* TASK DESCRIPTION *
Give the data again exactly as it is written.

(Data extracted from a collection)
· · · · ·

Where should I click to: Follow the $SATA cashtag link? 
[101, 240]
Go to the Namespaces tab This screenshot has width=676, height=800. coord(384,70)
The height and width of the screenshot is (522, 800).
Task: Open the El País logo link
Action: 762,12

· · · · ·

* COMPLETED EXERCISE *
Where should I click to: Follow the $SATA cashtag link? 
[101, 240]
Go to the Namespaces tab This screenshot has width=676, height=800. coord(384,70)
The height and width of the screenshot is (522, 800).
Task: Open the El País logo link
Action: 762,12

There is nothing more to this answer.